### Records
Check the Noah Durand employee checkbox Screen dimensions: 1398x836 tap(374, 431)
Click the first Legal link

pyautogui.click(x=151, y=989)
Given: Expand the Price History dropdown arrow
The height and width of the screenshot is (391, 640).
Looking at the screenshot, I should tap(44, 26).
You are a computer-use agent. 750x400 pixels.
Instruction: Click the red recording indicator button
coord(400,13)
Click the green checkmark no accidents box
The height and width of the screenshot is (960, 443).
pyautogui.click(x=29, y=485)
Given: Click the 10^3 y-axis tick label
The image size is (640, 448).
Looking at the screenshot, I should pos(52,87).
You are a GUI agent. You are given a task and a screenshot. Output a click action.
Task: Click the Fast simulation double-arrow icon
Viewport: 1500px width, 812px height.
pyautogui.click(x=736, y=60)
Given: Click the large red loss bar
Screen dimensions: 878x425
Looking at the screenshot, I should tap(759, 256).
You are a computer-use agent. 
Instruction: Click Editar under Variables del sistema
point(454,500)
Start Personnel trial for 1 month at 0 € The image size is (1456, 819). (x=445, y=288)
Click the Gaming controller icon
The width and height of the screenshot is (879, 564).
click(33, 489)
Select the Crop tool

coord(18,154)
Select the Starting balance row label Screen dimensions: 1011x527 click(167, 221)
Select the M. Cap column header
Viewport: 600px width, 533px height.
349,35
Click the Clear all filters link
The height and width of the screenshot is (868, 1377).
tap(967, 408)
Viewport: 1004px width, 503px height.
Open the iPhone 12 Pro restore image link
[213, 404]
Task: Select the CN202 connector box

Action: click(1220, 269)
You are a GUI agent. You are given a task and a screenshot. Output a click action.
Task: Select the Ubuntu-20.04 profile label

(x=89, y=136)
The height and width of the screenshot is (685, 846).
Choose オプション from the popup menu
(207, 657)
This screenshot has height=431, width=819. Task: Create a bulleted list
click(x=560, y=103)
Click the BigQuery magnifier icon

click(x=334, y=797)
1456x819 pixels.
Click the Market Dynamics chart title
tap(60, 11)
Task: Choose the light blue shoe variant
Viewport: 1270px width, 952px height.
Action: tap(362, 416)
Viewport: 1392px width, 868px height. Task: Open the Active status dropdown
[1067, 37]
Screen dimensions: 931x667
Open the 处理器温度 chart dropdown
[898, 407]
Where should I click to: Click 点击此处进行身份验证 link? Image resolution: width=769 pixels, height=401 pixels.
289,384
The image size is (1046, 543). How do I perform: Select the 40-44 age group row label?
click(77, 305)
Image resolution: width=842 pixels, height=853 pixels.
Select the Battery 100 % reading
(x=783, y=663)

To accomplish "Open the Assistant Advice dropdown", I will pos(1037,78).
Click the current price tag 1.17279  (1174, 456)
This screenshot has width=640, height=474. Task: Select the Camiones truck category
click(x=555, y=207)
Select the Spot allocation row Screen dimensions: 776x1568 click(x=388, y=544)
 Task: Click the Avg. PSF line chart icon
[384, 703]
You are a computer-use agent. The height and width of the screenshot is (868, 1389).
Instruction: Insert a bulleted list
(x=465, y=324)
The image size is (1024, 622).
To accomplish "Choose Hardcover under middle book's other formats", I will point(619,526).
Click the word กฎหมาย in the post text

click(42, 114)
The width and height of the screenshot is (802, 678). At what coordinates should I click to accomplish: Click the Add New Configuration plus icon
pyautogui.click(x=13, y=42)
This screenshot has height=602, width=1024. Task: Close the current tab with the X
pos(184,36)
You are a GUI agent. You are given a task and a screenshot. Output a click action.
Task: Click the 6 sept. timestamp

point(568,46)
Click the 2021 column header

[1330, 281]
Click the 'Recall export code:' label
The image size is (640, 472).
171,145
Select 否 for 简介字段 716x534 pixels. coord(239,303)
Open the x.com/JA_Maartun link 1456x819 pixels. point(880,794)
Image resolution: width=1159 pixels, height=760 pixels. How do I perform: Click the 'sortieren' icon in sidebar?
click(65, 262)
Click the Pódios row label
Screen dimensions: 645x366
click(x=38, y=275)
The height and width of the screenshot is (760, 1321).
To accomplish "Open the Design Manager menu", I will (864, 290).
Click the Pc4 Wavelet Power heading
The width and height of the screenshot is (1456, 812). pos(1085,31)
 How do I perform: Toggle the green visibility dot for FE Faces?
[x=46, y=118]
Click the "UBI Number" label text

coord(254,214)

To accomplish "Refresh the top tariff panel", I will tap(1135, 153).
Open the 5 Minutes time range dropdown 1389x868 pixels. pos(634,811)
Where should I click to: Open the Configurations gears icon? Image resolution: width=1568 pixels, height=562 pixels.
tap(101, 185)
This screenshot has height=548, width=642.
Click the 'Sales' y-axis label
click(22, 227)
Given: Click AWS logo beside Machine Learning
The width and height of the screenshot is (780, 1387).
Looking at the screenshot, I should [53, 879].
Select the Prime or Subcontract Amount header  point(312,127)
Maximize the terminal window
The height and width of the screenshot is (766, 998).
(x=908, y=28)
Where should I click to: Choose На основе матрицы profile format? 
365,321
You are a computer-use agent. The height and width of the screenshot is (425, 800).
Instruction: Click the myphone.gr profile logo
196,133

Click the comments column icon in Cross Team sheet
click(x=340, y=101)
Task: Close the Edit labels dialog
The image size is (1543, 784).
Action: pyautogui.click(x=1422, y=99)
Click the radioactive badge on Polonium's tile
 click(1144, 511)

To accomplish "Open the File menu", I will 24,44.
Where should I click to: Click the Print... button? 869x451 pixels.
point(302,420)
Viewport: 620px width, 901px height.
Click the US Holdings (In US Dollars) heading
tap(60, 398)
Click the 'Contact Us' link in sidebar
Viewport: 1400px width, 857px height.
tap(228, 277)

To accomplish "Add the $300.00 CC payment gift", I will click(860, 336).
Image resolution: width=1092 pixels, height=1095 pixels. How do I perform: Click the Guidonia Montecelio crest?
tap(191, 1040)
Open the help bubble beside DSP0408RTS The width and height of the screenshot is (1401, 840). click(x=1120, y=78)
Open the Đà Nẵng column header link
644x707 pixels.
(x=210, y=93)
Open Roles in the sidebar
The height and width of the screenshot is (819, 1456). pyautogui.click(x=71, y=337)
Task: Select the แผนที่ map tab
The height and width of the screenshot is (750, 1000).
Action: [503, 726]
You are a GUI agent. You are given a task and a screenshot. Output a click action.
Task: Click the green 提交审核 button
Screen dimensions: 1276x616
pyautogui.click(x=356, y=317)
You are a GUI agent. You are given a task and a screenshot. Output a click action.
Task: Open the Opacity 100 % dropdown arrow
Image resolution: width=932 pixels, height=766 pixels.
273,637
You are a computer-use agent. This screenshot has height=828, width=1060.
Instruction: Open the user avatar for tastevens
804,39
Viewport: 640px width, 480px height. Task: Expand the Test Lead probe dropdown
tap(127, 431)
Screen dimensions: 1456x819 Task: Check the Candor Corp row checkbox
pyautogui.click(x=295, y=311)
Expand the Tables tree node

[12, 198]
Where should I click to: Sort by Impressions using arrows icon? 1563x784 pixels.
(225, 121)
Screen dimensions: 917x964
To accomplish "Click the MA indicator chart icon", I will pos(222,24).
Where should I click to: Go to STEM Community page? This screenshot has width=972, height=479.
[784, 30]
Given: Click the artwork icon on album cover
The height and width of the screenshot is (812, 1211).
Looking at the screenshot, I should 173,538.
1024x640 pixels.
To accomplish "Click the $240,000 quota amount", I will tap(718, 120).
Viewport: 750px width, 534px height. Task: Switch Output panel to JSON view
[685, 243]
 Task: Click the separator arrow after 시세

### Instructions to follow
Rewrite everything from the line containing "Where should I click to: Choose" down to the line containing "Action: pyautogui.click(x=1422, y=99)", requests included. Scale each click coordinate in the answers by 2.4 and round it to a whole number, with halves rounding up.

### Response for this exercise
Where should I click to: Choose На основе матрицы profile format? 
876,770
You are a computer-use agent. The height and width of the screenshot is (425, 800).
Instruction: Click the myphone.gr profile logo
470,319

Click the comments column icon in Cross Team sheet
click(x=816, y=242)
Task: Close the Edit labels dialog
The image size is (1543, 784).
Action: pyautogui.click(x=3413, y=238)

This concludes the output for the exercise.